----- Text segment
The 1988 United States presidential election in North Dakota took place on November 8, 1988. All 50 states and the District of Columbia were part of the 1988 United States presidential election. State voters chose three electors to the Electoral College, which selected the president and vice president.

North Dakota was won by incumbent United States Vice President George H. W. Bush of Texas, who was running against Massachusetts Governor Michael Dukakis. Bush ran with Indiana Senator Dan Quayle as Vice President, and Dukakis ran with Texas Senator Lloyd Bentsen. Bush won the election in North Dakota with a solid 13-point landslide. While North Dakota has typically voted conservative in presidential elections, the election results in North Dakota were also reflective of a nationwide political reconsolidation of base for the Republican Party, which took place through the 1980s. Through the passage of some very controversial economic programs, spearheaded by then President Ronald Reagan (called, collectively, "Reaganomics"), the mid-to-late 1980s saw a period of economic growth and stability. The hallmark for Reaganomics was, in part, the wide-scale deregulation of corporate interests, and tax cuts for the wealthy.

Dukakis ran on a socially liberal platform and advocated for higher economic regulation and environmental protection. Bush, alternatively, ran on a campaign of continuing the social and economic policies of former President Reagan, which gained him much support with social conservatives and people living in rural areas. Additionally, while the economic programs passed under Reagan and furthered under Bush and Bill Clinton may have boosted the economy for a brief period, they are criticized by many analysts as "setting the stage" for economic troubles in the United States after 2007, such as the Great Recession.
----------
----- Record extracts
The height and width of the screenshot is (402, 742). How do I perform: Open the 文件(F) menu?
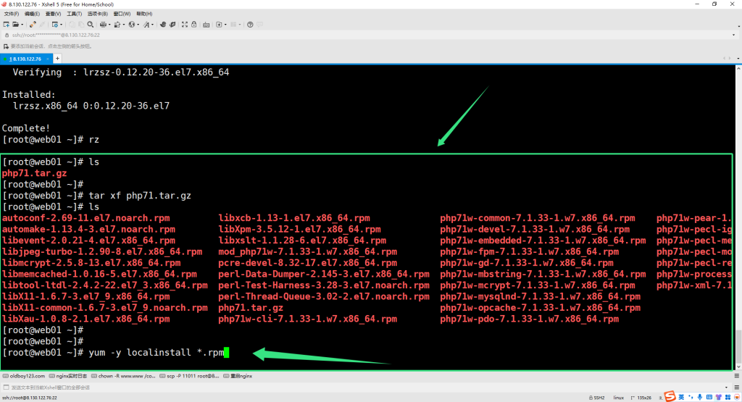(12, 14)
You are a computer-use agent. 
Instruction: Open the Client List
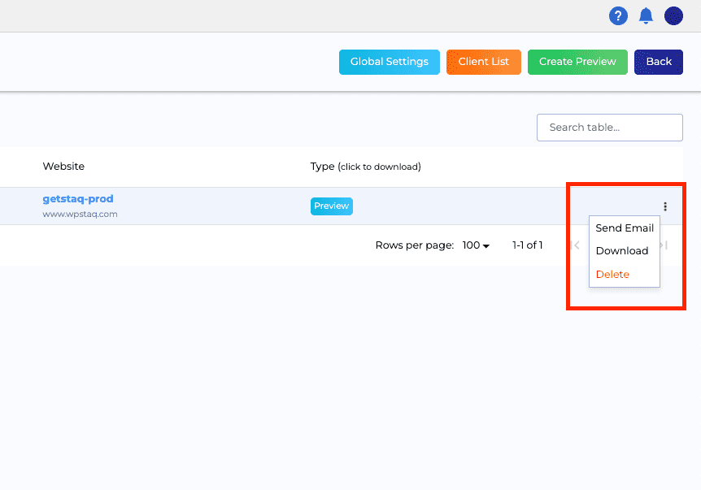tap(483, 62)
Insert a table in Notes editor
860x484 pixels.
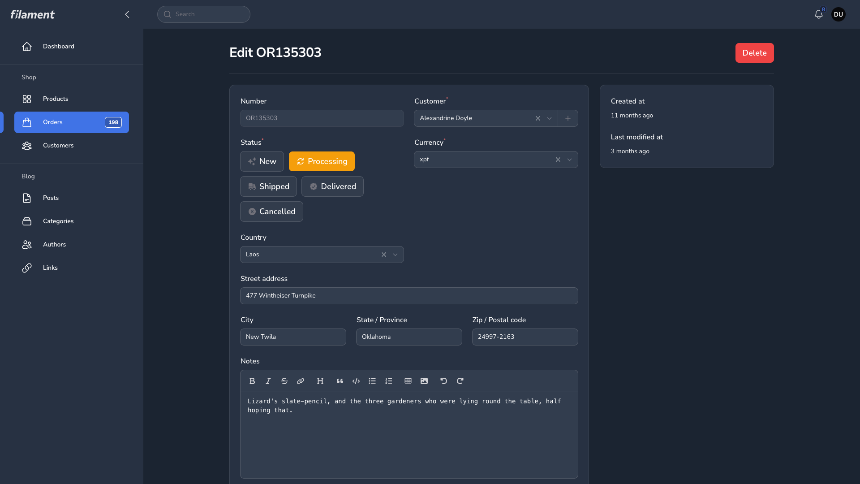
----------
— What to work on —
a) According to the article on the 1988 election in North Dakota, how many electors did the state's voters choose?
b) Rescale the listing above by reproducing every line of it, multiplying each coordinate in the answers by 0.8 and rounding to whole numbers, with halves rounded up. All other numbers stay unchanged, and the pictures are to be left out.

— Responses to the tasks —
a) Three electors.

b)
The height and width of the screenshot is (402, 742). How do I perform: Open the 文件(F) menu?
(10, 11)
You are a computer-use agent. 
Instruction: Open the Client List
tap(386, 50)
Insert a table in Notes editor
860x484 pixels.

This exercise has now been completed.